Health institutions and public institutions have also collapsed and have not been able to fully recover since the start of the war. Due to the war the country also faces ceaseless bombing, which affects the access of clean water and electricity. It has additionally destroyed hospitals, which led to a lack of access to medical care. This has made it especially difficult for pregnant women and/or women seeking reproductive care. Women who need prenatal care, are victims of sexual abuse, have contracted an STD, etc. have difficulty receiving help because of the destruction of health organizations and institutions.

Since the lack of employment for women pushed many of them into sex work, sexual abuse and contracting STDs is very common. Approximately 15% of women in Iraq who are widowed due to the war look to sex work for financial support. Additionally, roughly 50,000 Iraqi women who are refugees of the war are now working as prostitutes, according to the Independent (UK). Women are also facing an increase of sexual violence due to this war because it is commonly used as a weapon of war. This adds to the number of women who are in need of reproductive health care but cannot receive it because of the effects of the war.

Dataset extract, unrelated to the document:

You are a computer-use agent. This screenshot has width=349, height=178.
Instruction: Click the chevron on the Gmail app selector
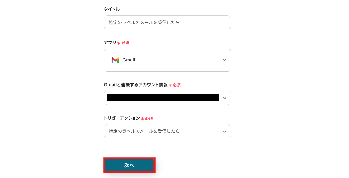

Violence and harm against women has also increased since the occupation of the U.S in Iraq. The OWFI approximates that nearly 4,000 women have disappeared since the war, likely due to being sex trafficked into other countries. Iraqi women have also faced an increase in honor killings, 350 of these killings were reported in Kurdistan region of Iraq six months into 2007. It has also been reported that over 400 women have been kidnapped and sexually abused four months into the U.S occupation. And over half of those women who were sexually abused were killed by their families through an honor killing. Not only are they facing more honor killings but there has been an increase in suicide amongst women as well. In 2007 in Kurdish Iraq, at least 95 women committed suicide by setting themselves on fire.

To combat the effects that the war has had on women the OWFI takes women fleeing from the dangers of the war, honor killings, violence, and poverty into their shelters and protects them from these on going threats.